Through these groups Iranian culture was preserved. In the field of literature the
so-called New Persian language found full expression in works sponsored by these native
rulers. Mahmud of Ghazni was the patron of Abu'l Qasim Firdawsi,
whose 60,000-couplet epic titled Shah Namah, or Books of Kings (c.1010), contains a series
of episodes in the lives of legendary kings and heroes. In the following centuries the
Shah Namah and other epic and poetic works were copied over and over again in manuscripts
abundantly illustrated with exquisitely detailed miniature paintings.

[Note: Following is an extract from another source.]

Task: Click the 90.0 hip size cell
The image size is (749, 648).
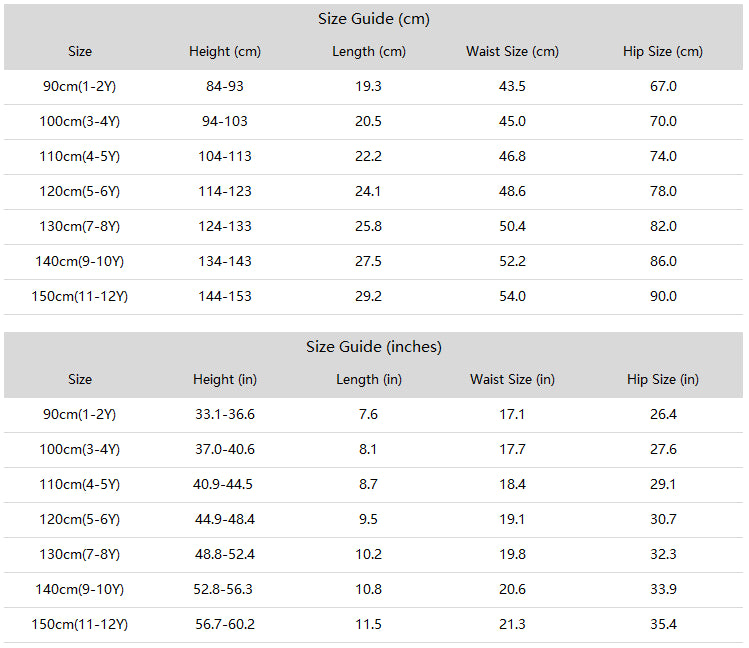Action: coord(663,296)
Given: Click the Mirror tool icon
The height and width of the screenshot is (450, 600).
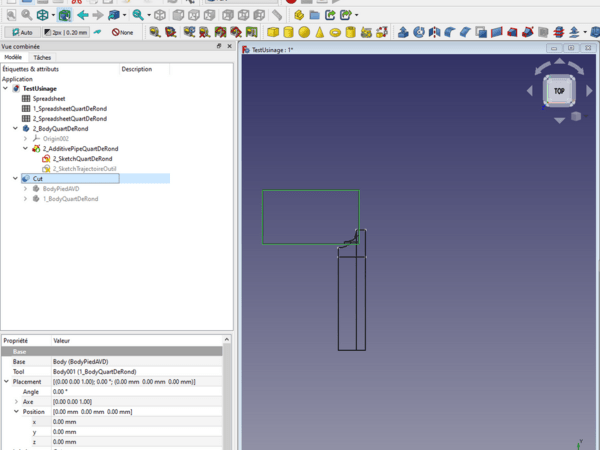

Islamic art was encouraged under the Seljuks, a Turkish group that ruled Iran from 1038 until 1194, but widespread destruction and a cessation
of most artistic activity followed the 13th-century invasion by the Mongols. The Mongol
dynasty (1256-1336) gave way to the reign (1370-1502) of Timur and his descendants, who
sponsored a great artistic revival that blossomed further under the Safavids (1502-1736),
a true Iranian dynasty.
![]()
Architecture
According to Islamic precepts, mandatory daily prayer was best recited in a
masjid, literally a "place of praying" called a mosque in the West. Each mosque
had a mihrab, an arched niche that indicated the direction of Mecca, and a minar, or
minaret, from which the believers were called to prayer. Throughout the Islamic world,
which stretched from Spain to India, the structure of the mosque was influenced by local
materials and architectural traditions, and within Iran a
distinctive mosque type had been developed by the time of the Seljuks. Adopted from
Sassanian architecture was the basic plan of a square sanctuary chamber surmounted by a
dome; the mihrab usually appeared at the center of the sanctuary's rear wall. This
sanctuary chamber was located on the axis of the structure, at one end of an open court.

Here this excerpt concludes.